Record extracts:
......

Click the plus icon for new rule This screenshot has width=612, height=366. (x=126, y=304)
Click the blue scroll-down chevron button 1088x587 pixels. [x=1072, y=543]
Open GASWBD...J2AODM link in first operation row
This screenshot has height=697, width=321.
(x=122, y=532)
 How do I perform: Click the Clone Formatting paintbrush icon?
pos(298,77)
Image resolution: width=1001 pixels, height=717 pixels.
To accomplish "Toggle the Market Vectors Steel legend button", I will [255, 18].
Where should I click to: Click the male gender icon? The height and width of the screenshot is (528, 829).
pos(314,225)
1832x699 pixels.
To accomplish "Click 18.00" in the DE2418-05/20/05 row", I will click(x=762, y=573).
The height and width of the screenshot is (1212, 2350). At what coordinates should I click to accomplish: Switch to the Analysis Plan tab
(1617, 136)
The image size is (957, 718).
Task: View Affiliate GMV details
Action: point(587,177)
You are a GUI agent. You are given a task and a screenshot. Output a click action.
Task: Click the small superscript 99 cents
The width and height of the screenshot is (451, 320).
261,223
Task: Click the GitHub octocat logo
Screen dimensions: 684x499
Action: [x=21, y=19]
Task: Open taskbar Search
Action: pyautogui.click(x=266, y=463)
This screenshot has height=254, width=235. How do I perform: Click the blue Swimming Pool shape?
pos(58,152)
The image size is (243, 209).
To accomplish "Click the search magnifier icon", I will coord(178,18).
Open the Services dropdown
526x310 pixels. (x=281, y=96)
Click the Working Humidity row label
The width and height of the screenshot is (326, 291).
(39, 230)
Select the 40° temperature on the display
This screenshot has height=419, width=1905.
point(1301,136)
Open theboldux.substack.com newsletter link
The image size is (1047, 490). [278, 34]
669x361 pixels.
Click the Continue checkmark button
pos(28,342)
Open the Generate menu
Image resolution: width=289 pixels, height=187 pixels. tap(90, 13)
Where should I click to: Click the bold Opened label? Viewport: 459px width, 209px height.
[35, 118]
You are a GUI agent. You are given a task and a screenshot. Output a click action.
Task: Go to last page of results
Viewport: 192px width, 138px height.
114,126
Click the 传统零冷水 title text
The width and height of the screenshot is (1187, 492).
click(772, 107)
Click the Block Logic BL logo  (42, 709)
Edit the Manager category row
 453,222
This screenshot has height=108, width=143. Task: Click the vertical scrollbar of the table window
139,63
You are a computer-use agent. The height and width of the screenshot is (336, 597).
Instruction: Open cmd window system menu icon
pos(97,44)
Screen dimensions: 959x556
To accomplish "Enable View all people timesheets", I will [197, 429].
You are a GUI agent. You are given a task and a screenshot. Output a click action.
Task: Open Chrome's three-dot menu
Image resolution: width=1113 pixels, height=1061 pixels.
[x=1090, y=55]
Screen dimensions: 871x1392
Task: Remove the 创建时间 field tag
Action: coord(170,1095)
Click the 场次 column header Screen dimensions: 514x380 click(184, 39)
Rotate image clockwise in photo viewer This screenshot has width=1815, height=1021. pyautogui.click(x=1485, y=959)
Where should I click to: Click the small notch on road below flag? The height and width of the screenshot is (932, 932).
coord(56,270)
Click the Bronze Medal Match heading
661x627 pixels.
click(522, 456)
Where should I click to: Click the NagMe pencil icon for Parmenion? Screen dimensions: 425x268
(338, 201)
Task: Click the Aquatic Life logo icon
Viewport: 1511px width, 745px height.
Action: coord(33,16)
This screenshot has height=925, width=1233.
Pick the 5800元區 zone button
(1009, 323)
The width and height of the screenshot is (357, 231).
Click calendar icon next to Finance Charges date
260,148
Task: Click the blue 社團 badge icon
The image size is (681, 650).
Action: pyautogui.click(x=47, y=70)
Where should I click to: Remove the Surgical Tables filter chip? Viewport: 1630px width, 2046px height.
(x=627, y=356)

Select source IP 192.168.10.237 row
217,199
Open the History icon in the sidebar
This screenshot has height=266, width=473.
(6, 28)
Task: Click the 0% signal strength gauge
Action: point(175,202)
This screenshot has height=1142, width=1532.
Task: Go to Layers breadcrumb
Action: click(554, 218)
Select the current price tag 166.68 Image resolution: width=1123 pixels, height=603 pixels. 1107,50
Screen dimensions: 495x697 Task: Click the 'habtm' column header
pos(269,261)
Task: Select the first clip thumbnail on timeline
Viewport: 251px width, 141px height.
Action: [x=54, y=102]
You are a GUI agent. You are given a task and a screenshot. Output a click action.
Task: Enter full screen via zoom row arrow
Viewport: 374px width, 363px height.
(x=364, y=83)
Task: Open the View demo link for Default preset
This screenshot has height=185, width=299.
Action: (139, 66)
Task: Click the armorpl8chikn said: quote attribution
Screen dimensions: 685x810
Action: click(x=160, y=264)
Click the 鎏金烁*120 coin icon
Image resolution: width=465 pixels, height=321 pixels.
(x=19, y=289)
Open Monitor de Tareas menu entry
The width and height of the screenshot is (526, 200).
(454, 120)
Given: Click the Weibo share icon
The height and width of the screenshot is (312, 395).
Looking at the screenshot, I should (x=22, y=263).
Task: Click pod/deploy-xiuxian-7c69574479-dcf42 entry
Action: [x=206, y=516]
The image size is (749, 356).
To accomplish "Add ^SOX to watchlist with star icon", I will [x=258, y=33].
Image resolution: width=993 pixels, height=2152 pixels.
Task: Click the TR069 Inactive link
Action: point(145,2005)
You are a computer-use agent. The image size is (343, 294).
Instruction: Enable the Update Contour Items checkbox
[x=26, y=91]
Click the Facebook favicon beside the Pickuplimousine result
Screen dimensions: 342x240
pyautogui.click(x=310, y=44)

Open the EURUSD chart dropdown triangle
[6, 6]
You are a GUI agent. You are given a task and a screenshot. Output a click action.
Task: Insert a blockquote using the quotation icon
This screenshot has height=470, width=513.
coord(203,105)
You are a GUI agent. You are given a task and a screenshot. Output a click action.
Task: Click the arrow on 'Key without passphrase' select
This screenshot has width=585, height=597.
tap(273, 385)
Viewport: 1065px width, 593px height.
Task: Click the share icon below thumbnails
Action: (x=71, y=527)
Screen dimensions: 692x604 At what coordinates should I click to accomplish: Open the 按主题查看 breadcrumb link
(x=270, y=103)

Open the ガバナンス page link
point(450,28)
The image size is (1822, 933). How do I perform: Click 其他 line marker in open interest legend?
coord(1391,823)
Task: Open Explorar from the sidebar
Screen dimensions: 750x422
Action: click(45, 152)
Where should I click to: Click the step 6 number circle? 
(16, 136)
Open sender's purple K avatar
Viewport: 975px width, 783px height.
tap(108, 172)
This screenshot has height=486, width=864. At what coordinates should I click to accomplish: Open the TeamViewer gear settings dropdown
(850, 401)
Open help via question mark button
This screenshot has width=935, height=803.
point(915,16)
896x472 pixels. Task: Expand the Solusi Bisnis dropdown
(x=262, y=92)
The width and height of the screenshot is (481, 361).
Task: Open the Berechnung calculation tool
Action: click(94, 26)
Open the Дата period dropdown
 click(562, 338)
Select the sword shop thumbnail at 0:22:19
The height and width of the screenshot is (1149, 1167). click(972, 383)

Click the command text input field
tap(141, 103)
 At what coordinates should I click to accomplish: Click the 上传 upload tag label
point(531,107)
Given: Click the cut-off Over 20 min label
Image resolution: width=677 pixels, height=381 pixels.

......

Exercise details: Lay out these lines as a numbered list, omitting any blank lines.

Output for this exercise:
1. Click the plus icon for new rule This screenshot has width=612, height=366. (x=126, y=304)
2. Click the blue scroll-down chevron button 1088x587 pixels. [x=1072, y=543]
3. Open GASWBD...J2AODM link in first operation row
4. This screenshot has height=697, width=321.
5. (x=122, y=532)
6.  How do I perform: Click the Clone Formatting paintbrush icon?
7. pos(298,77)
8. Image resolution: width=1001 pixels, height=717 pixels.
9. To accomplish "Toggle the Market Vectors Steel legend button", I will [255, 18].
10. Where should I click to: Click the male gender icon? The height and width of the screenshot is (528, 829).
11. pos(314,225)
12. 1832x699 pixels.
13. To accomplish "Click 18.00" in the DE2418-05/20/05 row", I will click(x=762, y=573).
14. The height and width of the screenshot is (1212, 2350). At what coordinates should I click to accomplish: Switch to the Analysis Plan tab
15. (1617, 136)
16. The image size is (957, 718).
17. Task: View Affiliate GMV details
18. Action: point(587,177)
19. You are a GUI agent. You are given a task and a screenshot. Output a click action.
20. Task: Click the small superscript 99 cents
21. The width and height of the screenshot is (451, 320).
22. 261,223
23. Task: Click the GitHub octocat logo
24. Screen dimensions: 684x499
25. Action: [x=21, y=19]
26. Task: Open taskbar Search
27. Action: pyautogui.click(x=266, y=463)
28. This screenshot has height=254, width=235. How do I perform: Click the blue Swimming Pool shape?
29. pos(58,152)
30. The image size is (243, 209).
31. To accomplish "Click the search magnifier icon", I will coord(178,18).
32. Open the Services dropdown
33. 526x310 pixels. (x=281, y=96)
34. Click the Working Humidity row label
35. The width and height of the screenshot is (326, 291).
36. (39, 230)
37. Select the 40° temperature on the display
38. This screenshot has height=419, width=1905.
39. point(1301,136)
40. Open theboldux.substack.com newsletter link
41. The image size is (1047, 490). [278, 34]
42. 669x361 pixels.
43. Click the Continue checkmark button
44. pos(28,342)
45. Open the Generate menu
46. Image resolution: width=289 pixels, height=187 pixels. tap(90, 13)
47. Where should I click to: Click the bold Opened label? Viewport: 459px width, 209px height.
48. [35, 118]
49. You are a GUI agent. You are given a task and a screenshot. Output a click action.
50. Task: Go to last page of results
51. Viewport: 192px width, 138px height.
52. 114,126
53. Click the 传统零冷水 title text
54. The width and height of the screenshot is (1187, 492).
55. click(772, 107)
56. Click the Block Logic BL logo  (42, 709)
57. Edit the Manager category row
58.  453,222
59. This screenshot has height=108, width=143. Task: Click the vertical scrollbar of the table window
60. 139,63
61. You are a computer-use agent. The height and width of the screenshot is (336, 597).
62. Instruction: Open cmd window system menu icon
63. pos(97,44)
64. Screen dimensions: 959x556
65. To accomplish "Enable View all people timesheets", I will [197, 429].
66. You are a GUI agent. You are given a task and a screenshot. Output a click action.
67. Task: Open Chrome's three-dot menu
68. Image resolution: width=1113 pixels, height=1061 pixels.
69. [x=1090, y=55]
70. Screen dimensions: 871x1392
71. Task: Remove the 创建时间 field tag
72. Action: coord(170,1095)
73. Click the 场次 column header Screen dimensions: 514x380 click(184, 39)
74. Rotate image clockwise in photo viewer This screenshot has width=1815, height=1021. pyautogui.click(x=1485, y=959)
75. Where should I click to: Click the small notch on road below flag? The height and width of the screenshot is (932, 932).
76. coord(56,270)
77. Click the Bronze Medal Match heading
78. 661x627 pixels.
79. click(522, 456)
80. Where should I click to: Click the NagMe pencil icon for Parmenion? Screen dimensions: 425x268
81. (338, 201)
82. Task: Click the Aquatic Life logo icon
83. Viewport: 1511px width, 745px height.
84. Action: coord(33,16)
85. This screenshot has height=925, width=1233.
86. Pick the 5800元區 zone button
87. (1009, 323)
88. The width and height of the screenshot is (357, 231).
89. Click calendar icon next to Finance Charges date
90. 260,148
91. Task: Click the blue 社團 badge icon
92. The image size is (681, 650).
93. Action: pyautogui.click(x=47, y=70)
94. Where should I click to: Remove the Surgical Tables filter chip? Viewport: 1630px width, 2046px height.
95. (x=627, y=356)
96. Select source IP 192.168.10.237 row
97. 217,199
98. Open the History icon in the sidebar
99. This screenshot has height=266, width=473.
100. (6, 28)
101. Task: Click the 0% signal strength gauge
102. Action: point(175,202)
103. This screenshot has height=1142, width=1532.
104. Task: Go to Layers breadcrumb
105. Action: click(554, 218)
106. Select the current price tag 166.68 Image resolution: width=1123 pixels, height=603 pixels. 1107,50
107. Screen dimensions: 495x697 Task: Click the 'habtm' column header
108. pos(269,261)
109. Task: Select the first clip thumbnail on timeline
110. Viewport: 251px width, 141px height.
111. Action: [x=54, y=102]
112. You are a GUI agent. You are given a task and a screenshot. Output a click action.
113. Task: Enter full screen via zoom row arrow
114. Viewport: 374px width, 363px height.
115. (x=364, y=83)
116. Task: Open the View demo link for Default preset
117. This screenshot has height=185, width=299.
118. Action: (139, 66)
119. Task: Click the armorpl8chikn said: quote attribution
120. Screen dimensions: 685x810
121. Action: click(x=160, y=264)
122. Click the 鎏金烁*120 coin icon
123. Image resolution: width=465 pixels, height=321 pixels.
124. (x=19, y=289)
125. Open Monitor de Tareas menu entry
126. The width and height of the screenshot is (526, 200).
127. (454, 120)
128. Given: Click the Weibo share icon
129. The height and width of the screenshot is (312, 395).
130. Looking at the screenshot, I should (x=22, y=263).
131. Task: Click pod/deploy-xiuxian-7c69574479-dcf42 entry
132. Action: [x=206, y=516]
133. The image size is (749, 356).
134. To accomplish "Add ^SOX to watchlist with star icon", I will [x=258, y=33].
135. Image resolution: width=993 pixels, height=2152 pixels.
136. Task: Click the TR069 Inactive link
137. Action: point(145,2005)
138. You are a computer-use agent. The image size is (343, 294).
139. Instruction: Enable the Update Contour Items checkbox
140. [x=26, y=91]
141. Click the Facebook favicon beside the Pickuplimousine result
142. Screen dimensions: 342x240
143. pyautogui.click(x=310, y=44)
144. Open the EURUSD chart dropdown triangle
145. [6, 6]
146. You are a GUI agent. You are given a task and a screenshot. Output a click action.
147. Task: Insert a blockquote using the quotation icon
148. This screenshot has height=470, width=513.
149. coord(203,105)
150. You are a GUI agent. You are given a task and a screenshot. Output a click action.
151. Task: Click the arrow on 'Key without passphrase' select
152. This screenshot has width=585, height=597.
153. tap(273, 385)
154. Viewport: 1065px width, 593px height.
155. Task: Click the share icon below thumbnails
156. Action: (x=71, y=527)
157. Screen dimensions: 692x604 At what coordinates should I click to accomplish: Open the 按主题查看 breadcrumb link
158. (x=270, y=103)
159. Open the ガバナンス page link
160. point(450,28)
161. The image size is (1822, 933). How do I perform: Click 其他 line marker in open interest legend?
162. coord(1391,823)
163. Task: Open Explorar from the sidebar
164. Screen dimensions: 750x422
165. Action: click(45, 152)
166. Where should I click to: Click the step 6 number circle? 
167. (16, 136)
168. Open sender's purple K avatar
169. Viewport: 975px width, 783px height.
170. tap(108, 172)
171. This screenshot has height=486, width=864. At what coordinates should I click to accomplish: Open the TeamViewer gear settings dropdown
172. (850, 401)
173. Open help via question mark button
174. This screenshot has width=935, height=803.
175. point(915,16)
176. 896x472 pixels. Task: Expand the Solusi Bisnis dropdown
177. (x=262, y=92)
178. The width and height of the screenshot is (481, 361).
179. Task: Open the Berechnung calculation tool
180. Action: click(94, 26)
181. Open the Дата period dropdown
182.  click(562, 338)
183. Select the sword shop thumbnail at 0:22:19
184. The height and width of the screenshot is (1149, 1167). click(972, 383)
185. Click the command text input field
186. tap(141, 103)
187.  At what coordinates should I click to accomplish: Click the 上传 upload tag label
188. point(531,107)
189. Given: Click the cut-off Over 20 min label
190. Image resolution: width=677 pixels, height=381 pixels.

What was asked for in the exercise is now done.